*Extract to read*
__________

Here is another reminder of trusting our scanning abilities versus what our mind currently know. I have been working a lot with the spine lately in my healing work. As it is our back bone, it literally tells us how we are standing up for who we are, and how we are giving our power away. Different vertibraes signifies different psychological patterns of giving away our own power. Releases in physical and energy blockages unleash psychological patterns we have been holding in our bodies, perhaps since childhood, or perhaps in many life times.

An Image Therapy student asked me if I also work with points along the bladder channels. I said yes, since they hold gates to the organs. Yet there is something else I didn’t know how to explain at the time, because I actually used points an inch from each side of the spine more than the bladder points. My hands feel their blockage, and my third eye sees stored information in them. Yet they are not on any acupuncture charts.

Then my father told me about the Hua Tuo Jia Ji Points that he uses often that treated everything. Oh, I said to myself, so these points do exist to others, not just me. So again trusting my scanning abilities served us practically versus just following the knowledge I had at the time. It’s always good to get these little reminders from time to time. It’s impossible for us to know all the existing knowledge. But it is possible for us to feel and see the thousands, perhaps millions of energy points in the body.

Wednesday, November 25, 2009

Heart Medicine Part I

Most Chinese words consist of two characters, therefore there are always two meanings contained in one word. For example the word illness is “ji bing.” The character “ji” implies an arrow shooting at us from the outside, such as coldness, dampness or viruses and bacteria. The character “bing” implies heart fire, which explains why an arrow from the outside could stay within us, and turn into chronic illnesses. Our heart fire could be caused by an imbalance in our emotions such as excessive worries, unexpressed anger, hidden fears, prolonged grief, over fatigue, unprocessed and repeated shocks, long term stress, or even on going adrenoline rushes. These emotions create weakness in our body that invites external enemies to stay. This is why in the ancient medical books, they say all illnesses arise from the heart and can be healed from the heart.
In the Yellow Emperor’s Internal Classic, it states obsessive thinking knots our vital energy, anger raises our energy up (into the chest and head), fear brings our energy down, shock makes the energy irratic, happiness slows down energy, grief decipates energy.” Normally energy would naturally flow throughout the body, making our blood flow and the organs function. If we chronically suppress qi flow or habitually make it move a certain way, soon we invite unwellness. For example when people chronically suppress their anger, they tend to have hot heads, maybe pain and dizziness, also heart burns and chestache. People who are chronically fearful may experience heaviness in their legs, even water retention in the leg and feet. When qi always go into one area, it would at first create excessive pressure and pain in that area, which turns into internal “fire” (i.e. energy fighting with the blockage trying to get through). If fighting goes on for long enough, qi and blood slow down and stagnate in that area, becoming cool and congealed. Blood in that area would come out dark and unhealthy. The area would easily be painful and bruised. In this case we would need to wake this area up physically and energetically, and help release the initial pent up emotions to complete the healing.

__________

*Raw data*

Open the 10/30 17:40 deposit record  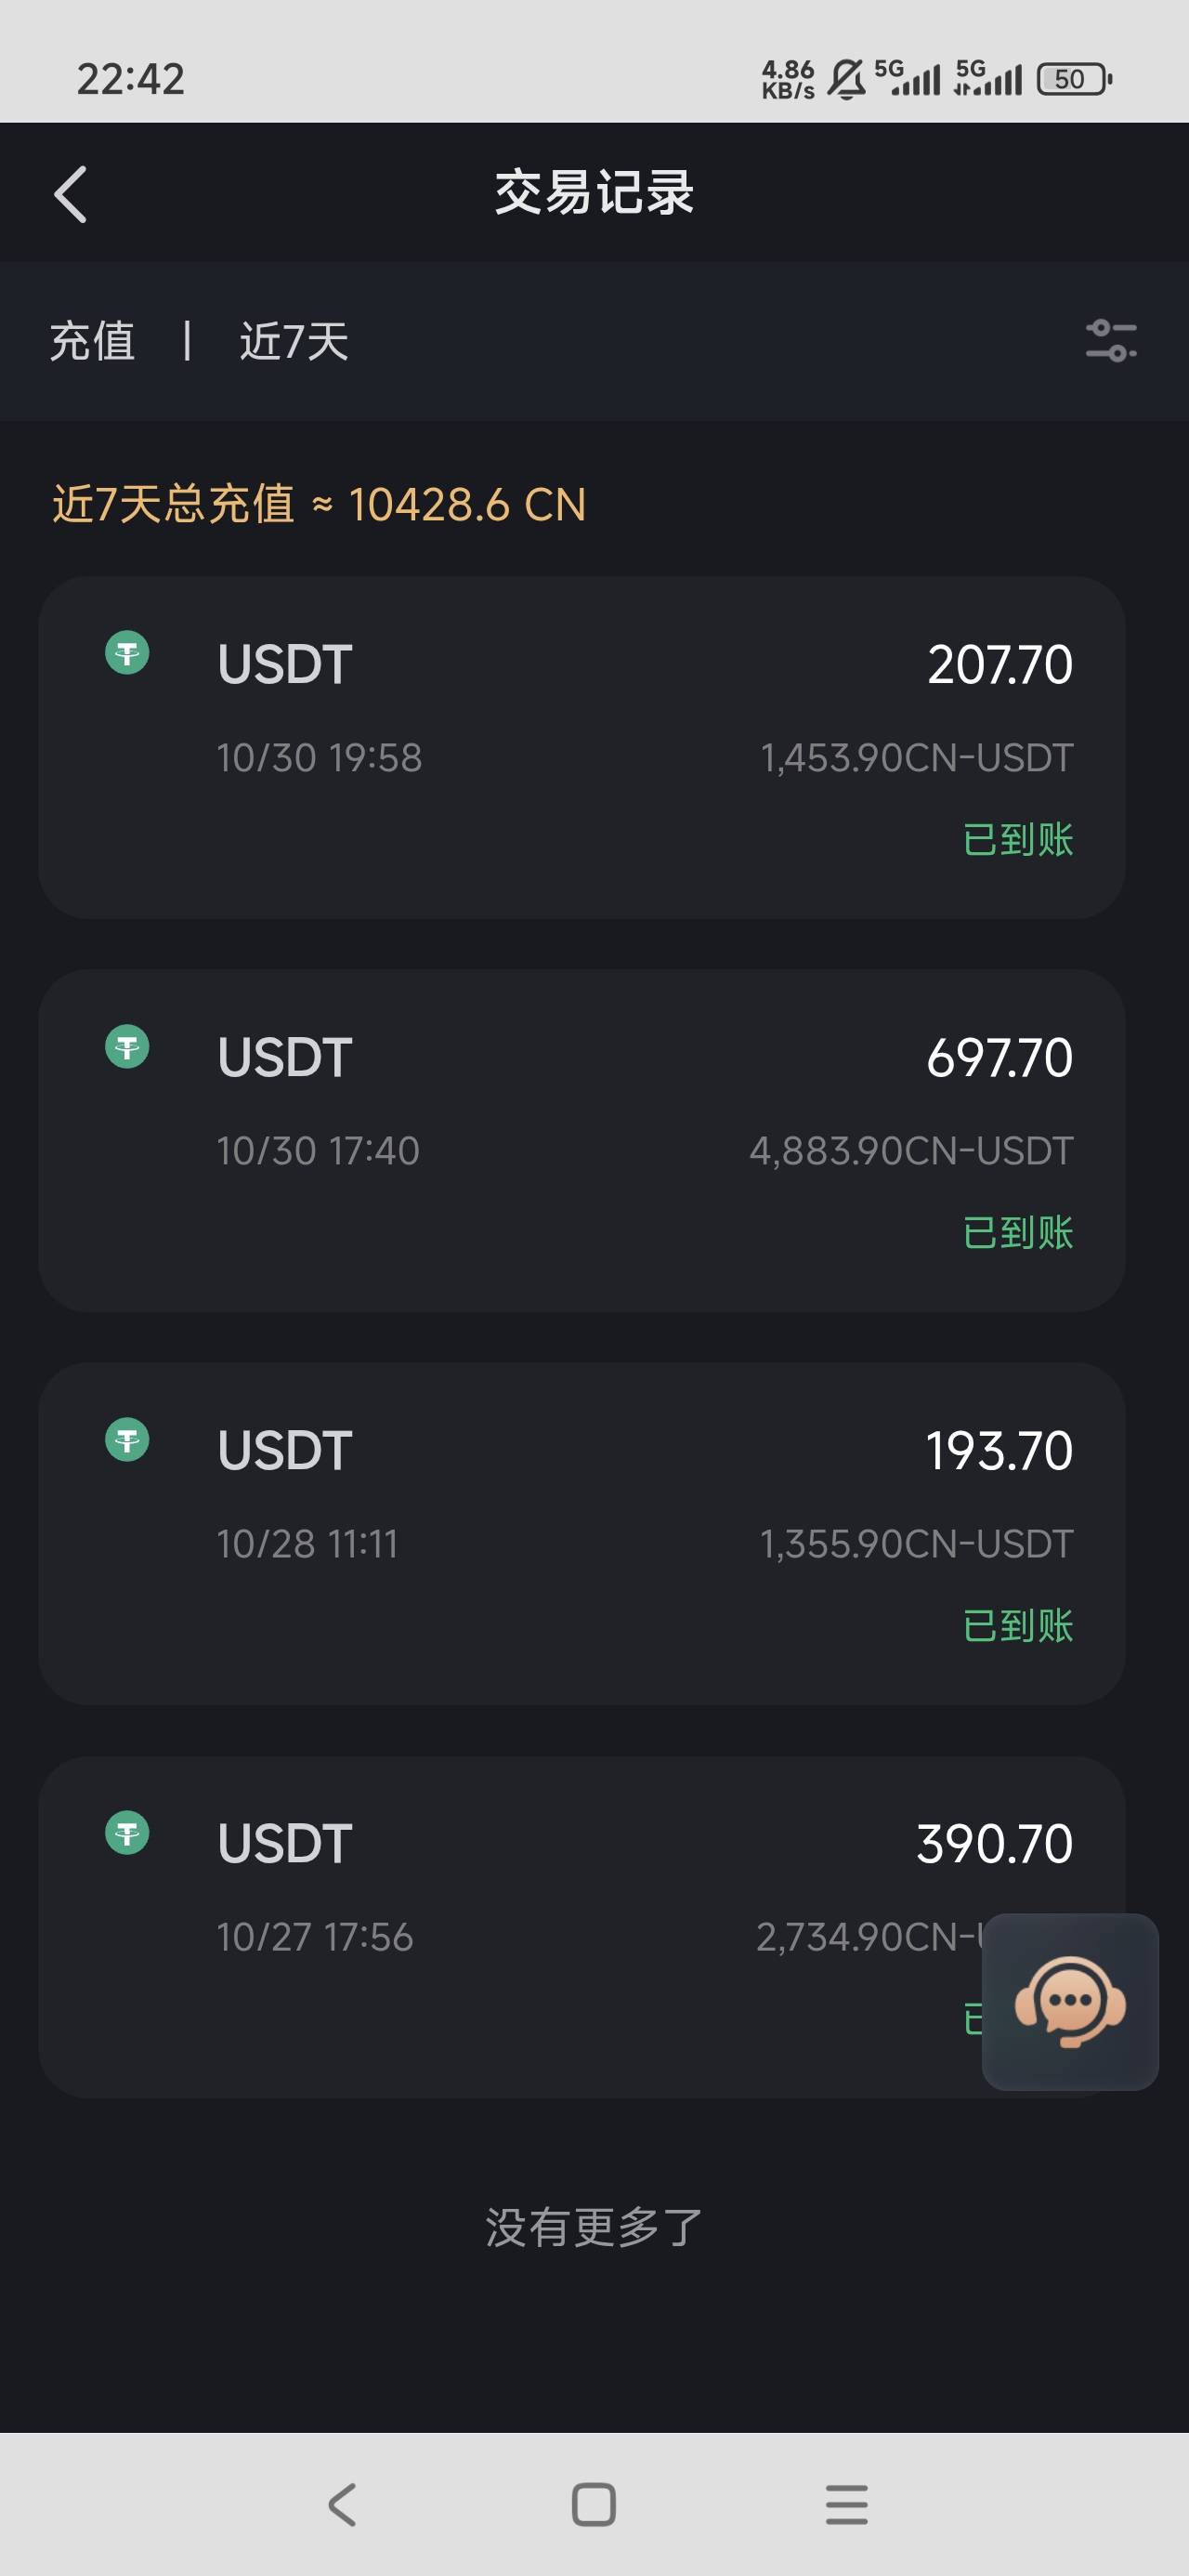pos(581,1140)
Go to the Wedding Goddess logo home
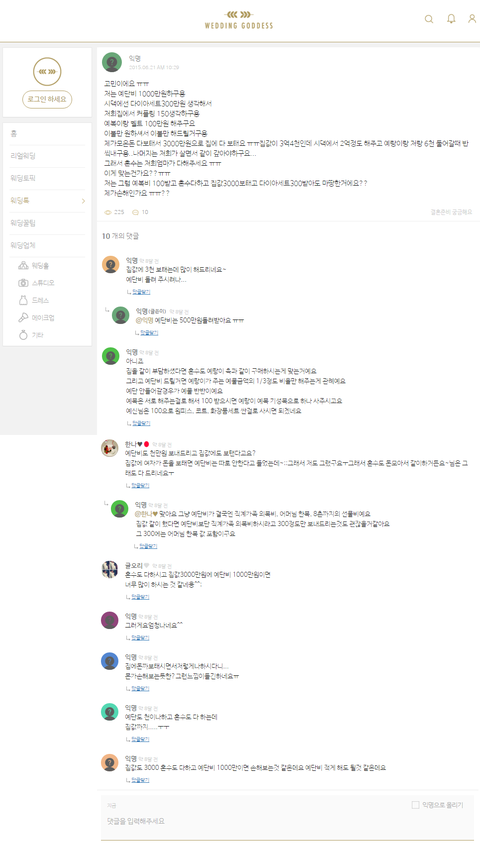Viewport: 480px width, 845px height. [x=239, y=20]
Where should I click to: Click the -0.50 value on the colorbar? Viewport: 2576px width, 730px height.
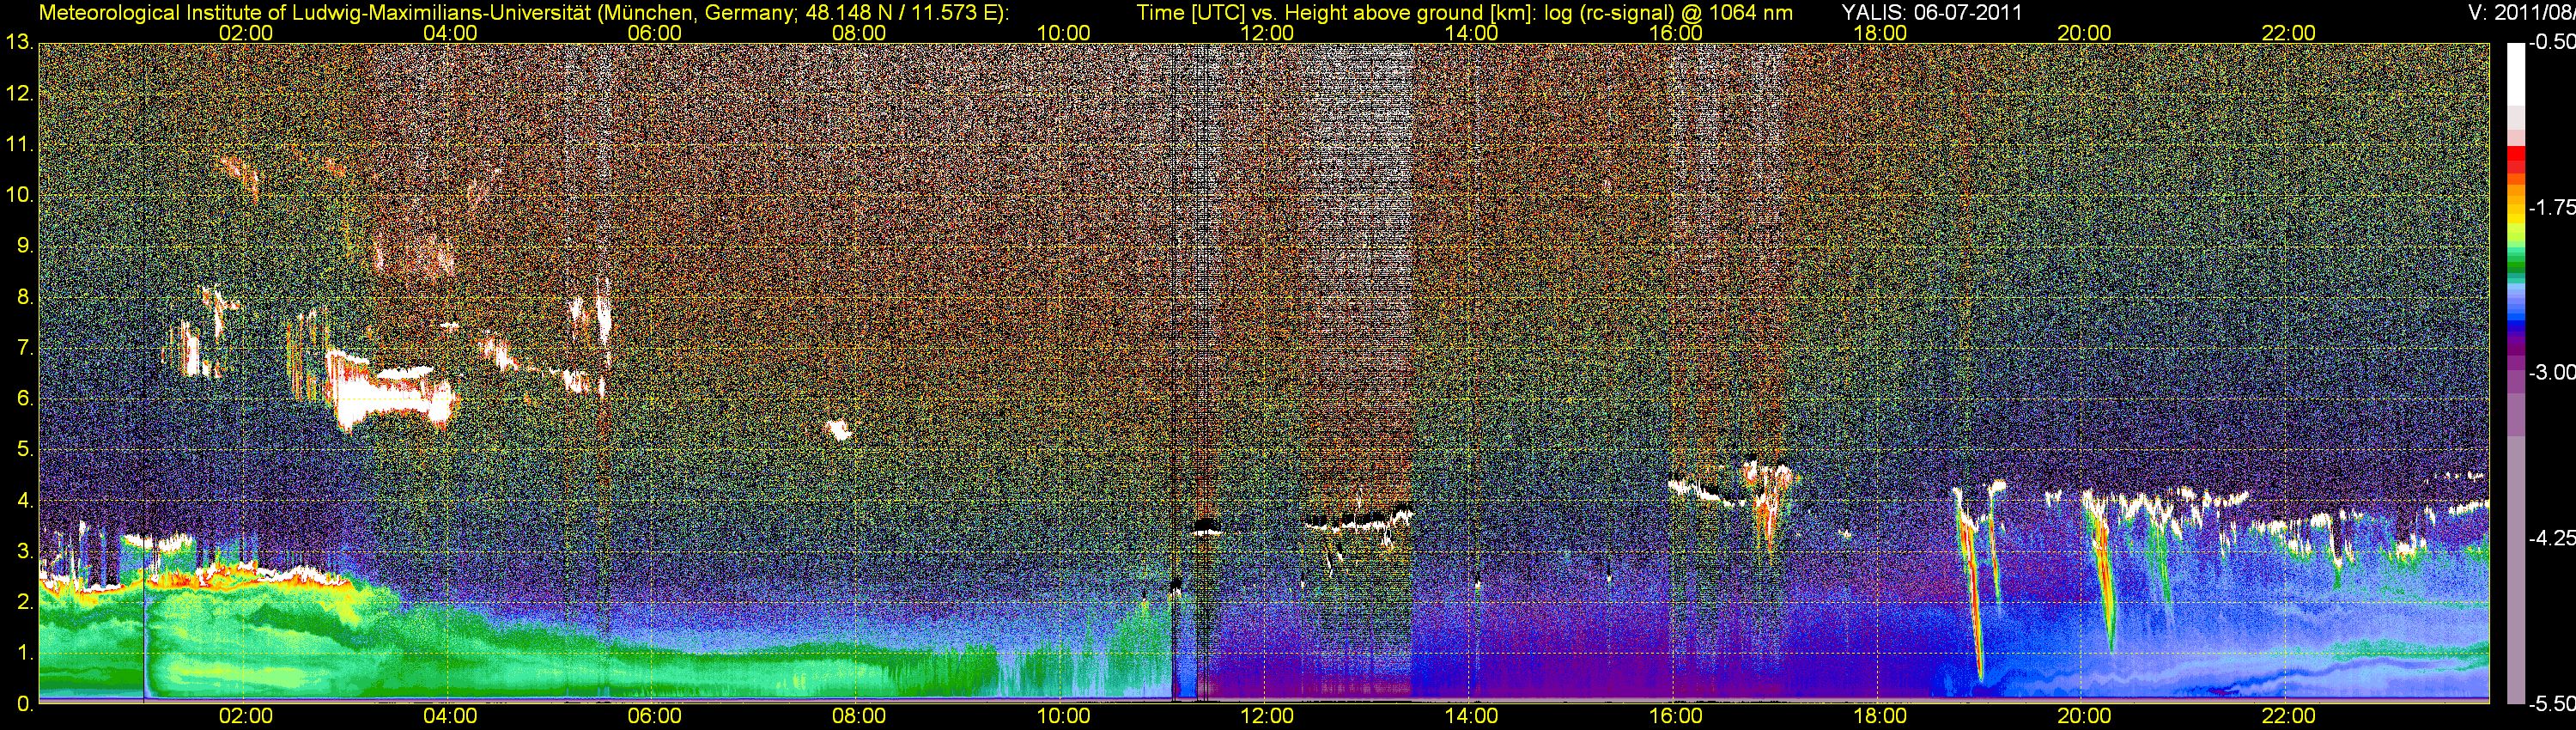click(x=2551, y=43)
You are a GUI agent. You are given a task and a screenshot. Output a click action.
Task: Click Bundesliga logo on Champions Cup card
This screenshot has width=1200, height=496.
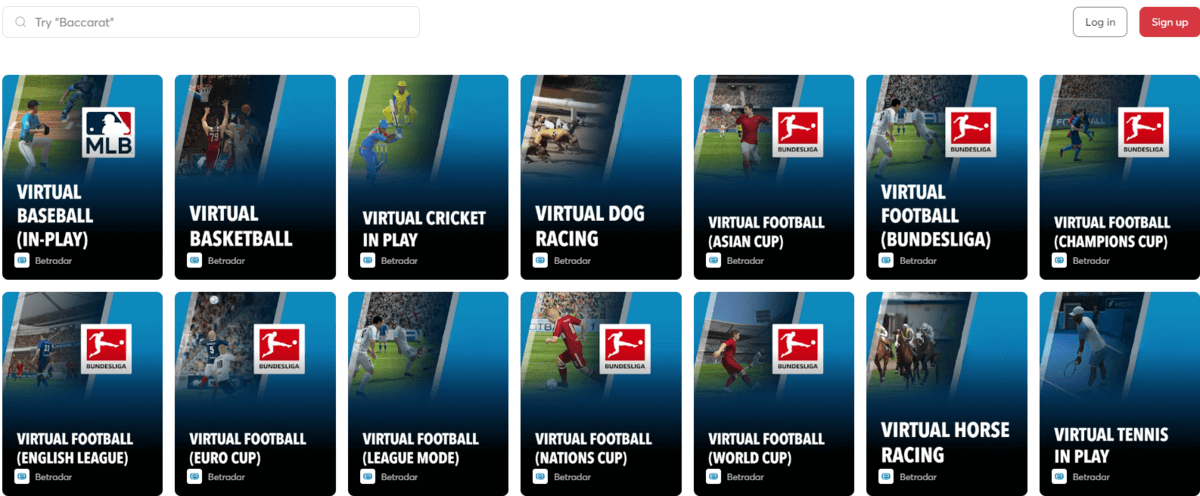1144,132
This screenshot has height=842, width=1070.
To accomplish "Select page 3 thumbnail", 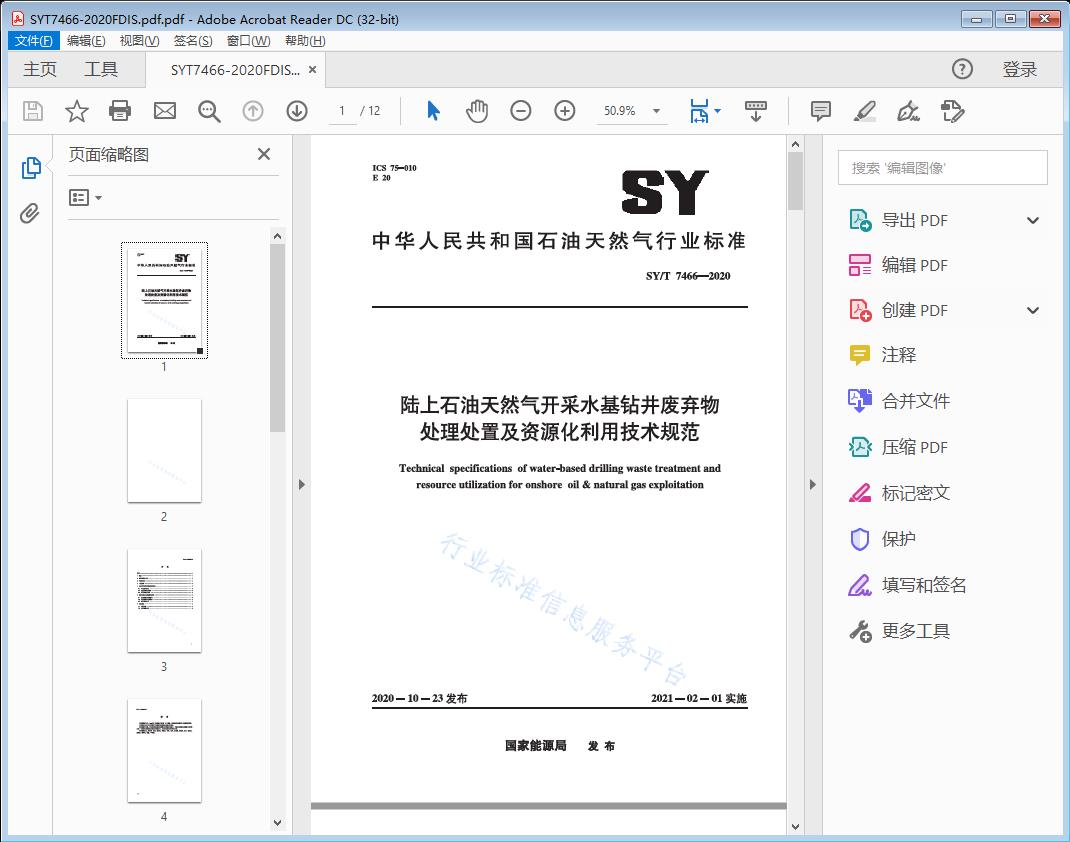I will (x=164, y=600).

__________

*Exercises to complete*
- a) Reproduce, word for word, the stretch of the healing-practice excerpt from "Here is another" through "many life times.".
- b) Resume the excerpt on spine points and heart medicine, writing on from its last sentence.

*Task-by-task outputs*
- a)
Here is another reminder of trusting our scanning abilities versus what our mind currently know. I have been working a lot with the spine lately in my healing work. As it is our back bone, it literally tells us how we are standing up for who we are, and how we are giving our power away. Different vertibraes signifies different psychological patterns of giving away our own power. Releases in physical and energy blockages unleash psychological patterns we have been holding in our bodies, perhaps since childhood, or perhaps in many life times.

- b)
One of my client once said, “I thought I was being kind to my legs and feet by not touching them because they hurt so much. My mind was trying to avoid paying attention to the painful areas. But the evidence shows differently, doesn’t it?” Long term avoidance turns pain into numbness, and thus chronic stagnation that slowly clogs up the organs energetically, physically and emotionally. Another student told me after attending two consecutive weekend workshops that she was amazed, by simply pressing into a chronically painful spot, breathing into it and paying deep attention, the pain decipates. Two weeks after the workshops she was still off of her pain medication and doing well.
In our daily lives, if we can let our qi flow smoothly, expressing our emotions in healthy ways in a timely manner, illnesses may only pass through us and never stay. When our energy has become strong through qigong practice and natural eating habits, the arrows would not even be able to go through anymore. (To be continued...)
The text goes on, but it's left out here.